[Stored items from a collection]

[BEGIN]

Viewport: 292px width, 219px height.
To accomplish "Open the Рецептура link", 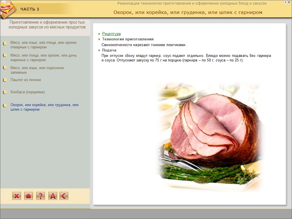I will (x=111, y=34).
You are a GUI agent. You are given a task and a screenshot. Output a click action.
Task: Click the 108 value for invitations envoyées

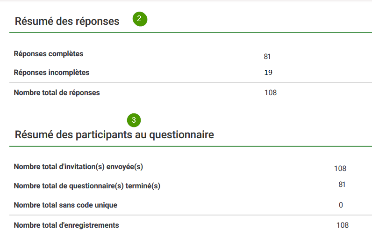[340, 169]
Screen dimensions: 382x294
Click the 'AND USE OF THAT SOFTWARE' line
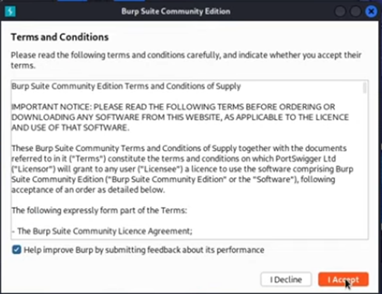[x=70, y=127]
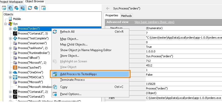Open Panel Options from context menu

tap(71, 94)
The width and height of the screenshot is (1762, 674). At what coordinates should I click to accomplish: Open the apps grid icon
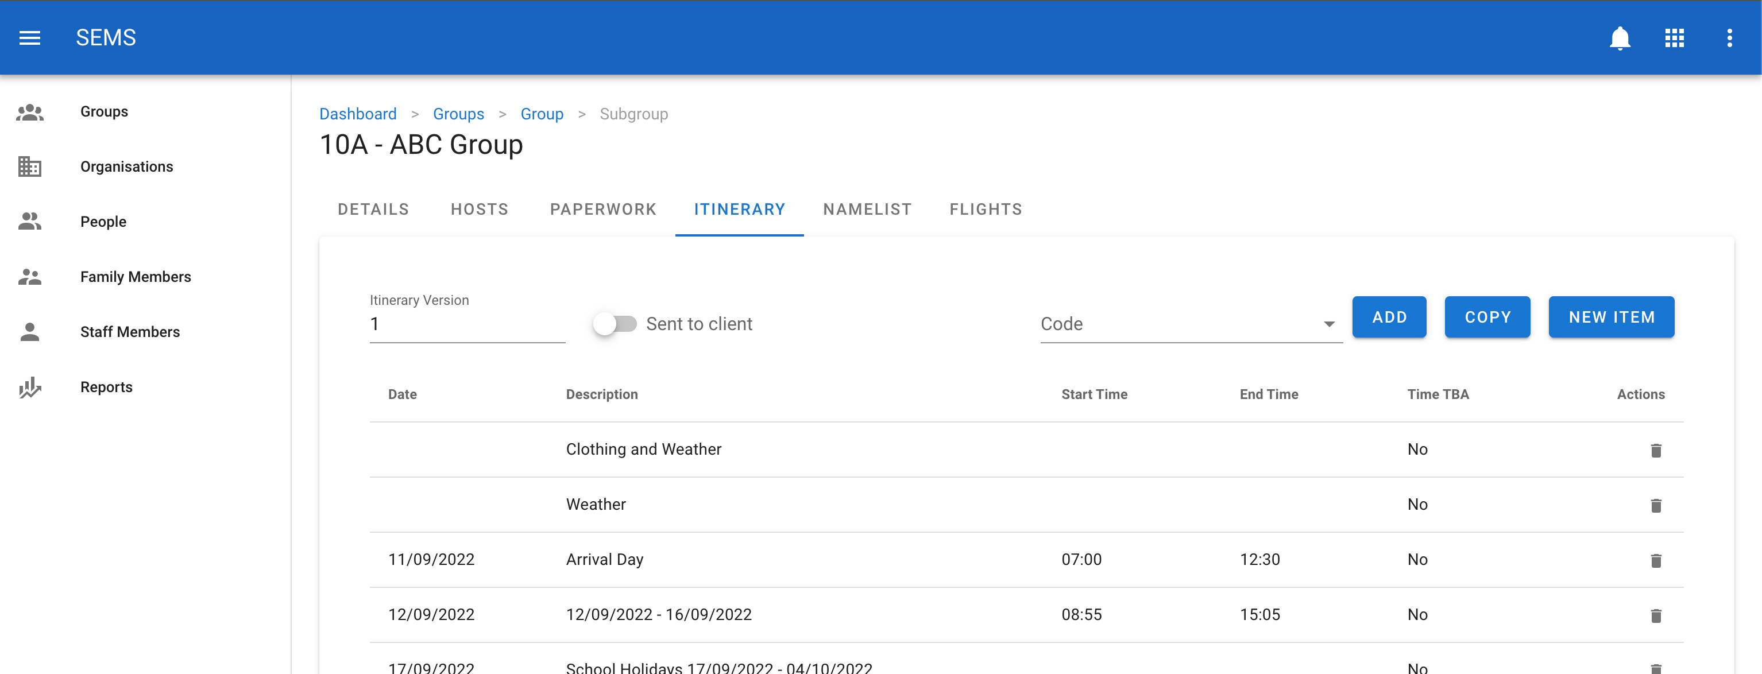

[END]

**AIM**
Edit the items from the line with "You are a GUI" through the end of the records, both included, replacing "screenshot" with "capture" and leaving everything else unchanged. Leave the pictures out of the rewritten lines.

**OUTPUT FOR THIS TASK**
You are a GUI agent. You are given a task and a capture. Output a click action.
Task: Click the 108 value for invitations envoyées

[340, 169]
Screen dimensions: 382x294
Click the 'AND USE OF THAT SOFTWARE' line
[x=70, y=127]
Open Panel Options from context menu

tap(71, 94)
The width and height of the capture is (1762, 674). At what coordinates should I click to accomplish: Open the apps grid icon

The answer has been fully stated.